» What to do
**1.** In the Tunnel Rat app credits below, rewrite the paragraph beginning "Train times, alerts, and other subway info" as a short bulleted list that keeps its main facts.
**2.** According to the Tunnel Rat app credits below, which organization maintains the GTFS standard?

Some quick bits about the who, what, and how behind the app.

MTA Data

Train times, alerts, and other subway info is provided by the Metropolitan Transportation Authority (MTA). Tunnel Rat caches MTA data briefly to reduce network use, so arrival times may lag actual conditions by up to a minute.

Tunnel Rat is an independent app and is NOT affiliated with, sponsored by, or endorsed by the MTA. Subway line symbols and the Staten Island Railway logo are MTA trademarks, used under license.

mta.info

New York State Open Data

Station, complex, and entrance/exit reference data—names, coordinates, accessibility status, and route designations. Tunnel Rat uses this to map the system’s physical layout and find stops near you. Sourced from New York State’s public open data portal.

data.ny.gov

Apple Maps

Tunnel Rat’s map is powered by Apple Maps through Apple’s MapKit framework, which renders the base map beneath subway lines, stations, and your location. Map data © Apple Inc. and its data providers.

apple.com

GTFS & GTFS-RT

The open specification that defines how transit schedules and real-time data are structured. Tunnel Rat reads MTA data in this format. The standard is maintained by MobilityData and is free and open for anyone to use.

gtfs.org

Tunnel Rat Alerts

When the MTA issues a service alert, Tunnel Rat uses AI (Claude Sonnet, as of June 2026) to rewrite them into a consistent format you can read at a glance.

You can always tap on any alert to see the original MTA wording. Only the original MTA alert text is sent to Claude—no other data is included.

» Given data
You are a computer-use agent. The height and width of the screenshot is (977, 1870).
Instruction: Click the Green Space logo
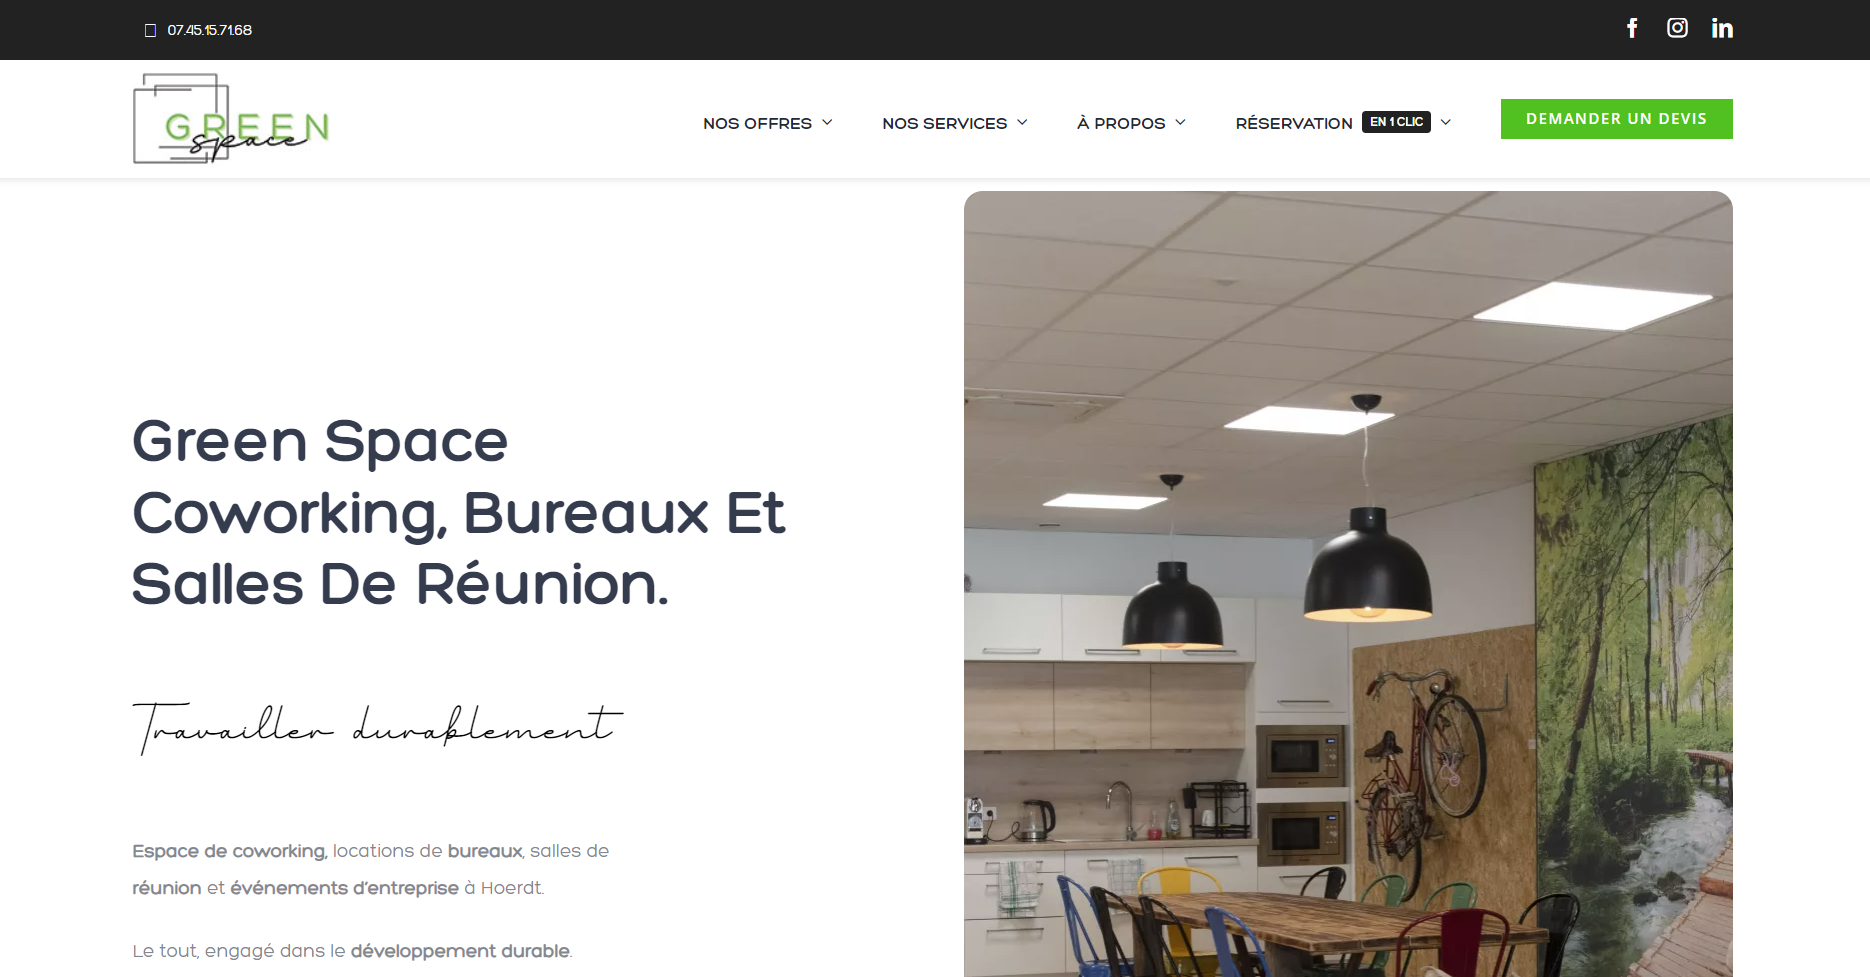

» Results
**1.**
- The MTA provides train times, alerts, and other subway information.
- Tunnel Rat briefly caches MTA data to reduce network use.
- Arrival times may therefore lag actual conditions by up to a minute.

**2.** MobilityData